Hi, I have been trying to design a circuit to monitor my 12V leisure car battery, I'm thinking this should be fairly simple, but its been years since I did any real electronics.

So the basic idea: Use the circular bargraph to indicate the level of the battery when a momentary push button is pressed
the circular LED bar graph: https://www.sparkfun.com/products/11492

So the range of the battery would be something like 10.5V to 13.5V, there are 32 LEDs in pairs, so essentially 16.

1. So if we take the first LED pair, this should illuminate when less than 10.5V, so that should be easy, as long as there is some life in the battery it should illuminate

2. The next LED should only illuminate at the next step, 16 LEDs, 3V range 16/3= steps of 0.2V So at the following steps:
10.5, 10.7, 10.9, 11.1, 11.3, 11.5, 11.7, 11.9, 12.1, 12.3, 12.5, 12.7, 12.9, 13.1, 13.3, 13.5.
So for 10.7V I guess I should use resistor before each LED.

3. The LEDs should light up after a momentary push switch is triggered, I would like this to be graceful, so the ring lights up smoothly one LED at a time as the voltage increases, I guess capacitors between the resistors and LEDs?

This is the simplest way I can think of doing it, I have seen circuits which use a LM339 chip, but that can only monitor 4 voltages, perhaps 4 of these in series could do the job? http://www.electroschematics.com/7068/lm339-lm239-lm2901-datasheet/ I think this is the way to go rather than using inline resistor/ capacitor pairs?

So I am a clear novice when it comes to electronics (but I'm enthusiastic), so if anyone can help me with this I would be more than happy to put together a how to so others can copy/develop it, something similar has been done before: http://www.instructables.com/id/Car-battery-tester/
In that example only one bar is lit, I want the other bars to stay lit.
I can use Eagle to make the PCB diagram and get it printed, but I need to figure out what components I need and how to do it!

Thanks for any help.

Gary

 

Hi Thanks for your reply,

Well, this is a battery status indicator, so jumps of 0.2v or thereabouts as I have 16 LED positions, otherwise some LEDs would never be used.

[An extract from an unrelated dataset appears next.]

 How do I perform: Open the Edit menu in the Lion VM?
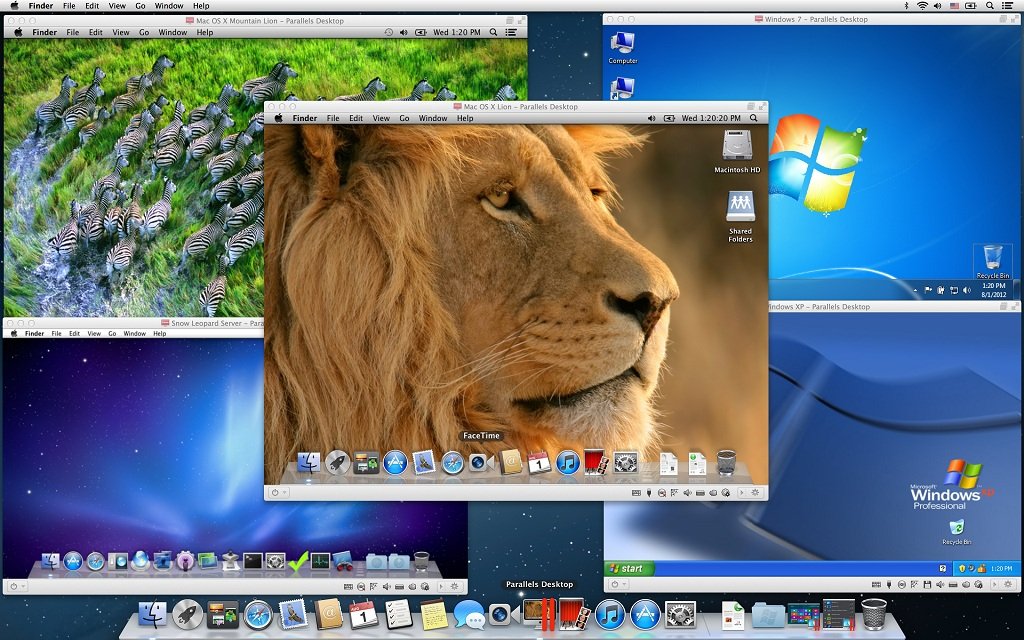[356, 118]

With more searching I have discovered the LM3914. This can cope with 10 LEDs, so I am 6 short, perhaps 2 LM3914 chips?

A few resistors and potentiometers are needed, I have found a similar post here: http://www.electro-tech-online.com/...gn-ideas-reviews/108340-lm3914-voltmeter.html

Thanks again

 

Attached is a partial circuit, I got stuck.

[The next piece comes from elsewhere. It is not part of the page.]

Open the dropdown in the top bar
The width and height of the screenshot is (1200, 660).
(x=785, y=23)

So I've gone with the LM3914 IC set to Bar mode (pin 9)
On the wiring diagram I saw the LEDs were connected cathode to anode from the IC, with this ring LED setup they share 4 common cathodes, so how do I get around this?

I am returning to electronics after 15 years and a very bad teacher, so I'm learning as I go, any obvious problems?
The capacitors are going to be used to create a fade out effect, I guess this is where they should go?
You will notice I have only concentrated on the right side LEDS, I will use a second IC for them once I have this side working.

Thanks for any input

Gary

 

The LED diagram should be right as it is from the retailer, they provide the eagle libraries.
https://www.sparkfun.com/products/11492

so for now if we ignore the fade effect, can this LED setup be controlled per LED? Or do I have to have a major rethink?

thanks

 

Thanks Rleo, that is along the lines of what I want, although I have 16 LEDs so I will have to configure 2 LM3914s accordingly, but for now If I can get half of them designed the other half should be fairly straight forward.

 

Thanks Dave, that makes sense now, I will start playing with transistors!
I guess no other version of the 3914 which works the other way?

 

So, the transistor route...
As the 3914 is a sink I need a PNP Transistor, right?
So if I only use 1 LED for example (see attached) this should work?

Thanks again for all your work, I wish the internet was around when I was being taught (badly) this at school!

 

So if the previous is correct my transistors will look a little like this?
(Note pins 11 and 10 are not needed)

 

Ok, so before anyone points out some clear errors, here is a corrected version with the +V coming into the PNPs and out to the common cathode. I have include the 2nd IC, I'm pretty sure I will need some more resistors between R2 and the power source otherwise the current will go straight to ground! So I will need to do some calculations.

But for now, how is it looking?